** begin Text excerpt **
President George W. Bush won four more years in the White House and tightened his party's grip on Congress, vowing to pursue his war on terror but also to earn the trust of a country divided by a bitter election campaign.

Bush claimed victory after Democratic challenger John Kerry finally conceded the first presidential race since the devastating terror attacks three years ago. The Massachusetts senator had held out for hours in the vain hope he could pull out a miracle win in the pivotal state of Ohio.

Kerry's concession in an excruciatingly close contest averted fears of a repeat of the 2000 debacle that went to the US Supreme Court before Bush was declared the winner.

Bush won big

This year Bush won big, capturing a majority of the popular vote for the first time and spearheading a successful Republican drive to expand the party's control of both houses of Congress.

In a victory speech to cheering supporters, Bush, who built his campaign around the issue of national security, promised to prosecute the global fight against terrorism "with every resource of our national power" and with "good allies".
** end Text excerpt **
** begin Source data **
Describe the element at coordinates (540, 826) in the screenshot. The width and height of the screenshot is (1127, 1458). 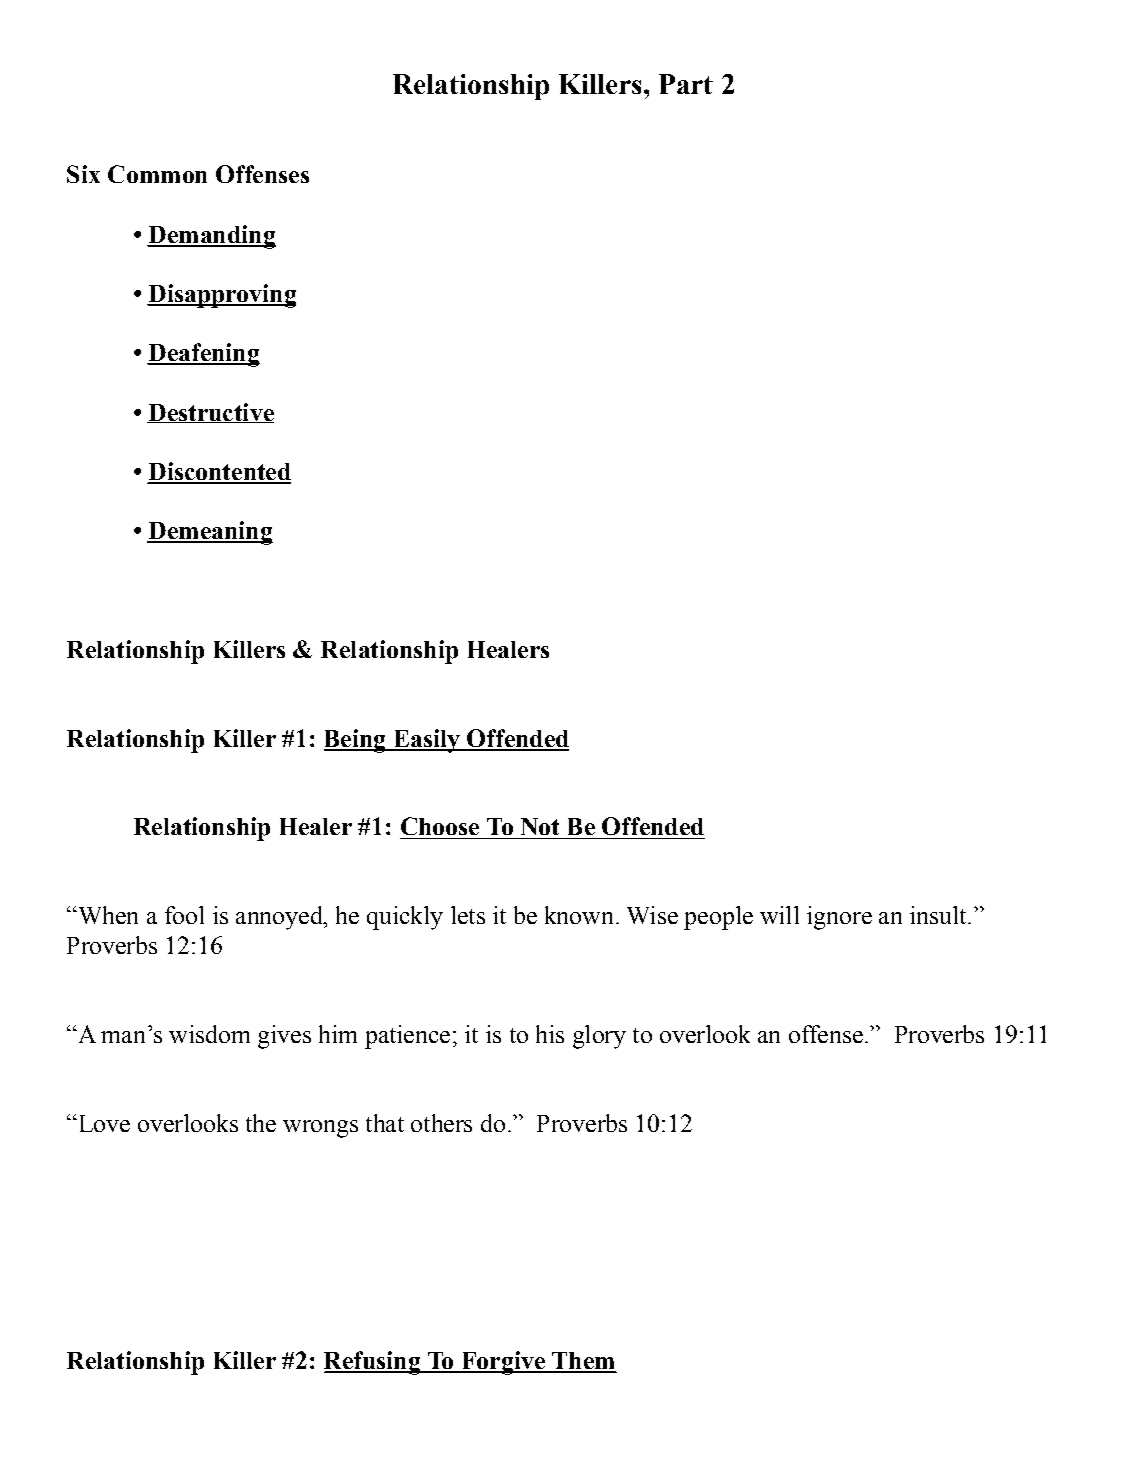
I see `Not` at that location.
** end Source data **
== What you need to do ==
Continue the news report on Bush's 2004 reelection victory, picking up after its last sentence.

== Answer to the problem ==
A new season of hope

At the same time, he reached out to the 55 million Kerry voters, speaking of a new "season of hope" and appealing for help in uniting a country polarised by months of hostile campaigning and the war in Iraq.

"I will need your support and I will work to earn it. I will do all I can do to deserve your trust," Bush said. "A new term is a new opportunity to reach out to the whole nation."

Earlier, Kerry had sounded a similar note of reconciliation as he sought to console his devastated supporters in Boston.

"Today, I hope that we can begin the healing," said Kerry, who had called Bush to concede after it became clear there was no way of overturning the president's 130 000-vote advantage in Ohio — the state the incumbent needed to pass the 270 electoral votes required for victory.

"We talked about the danger of division in our country and the need, the desperate need for unity for finding the common ground, coming together," Kerry said.

Bush won the popular vote

The Republican's triumph came after eight months and a billion dollars of hostile campaigning that turned on Iraq and who could better keep the country safe.

Bush won the popular vote 51-48 percent with a 3.5 million vote margin, a sweet reversal of 2000 when he lost the nationwide tally to Democrat Al Gore but took a decisive majority of electoral votes awarded in separate state contests.

"Mandate" for conservatism

At the victory rally, Vice President Dick Cheney said the result amounted to a "mandate" for the aggressive Bush campaign agenda, that included a range of conservative social and economic policies from tax cuts to limits on stem-cell research.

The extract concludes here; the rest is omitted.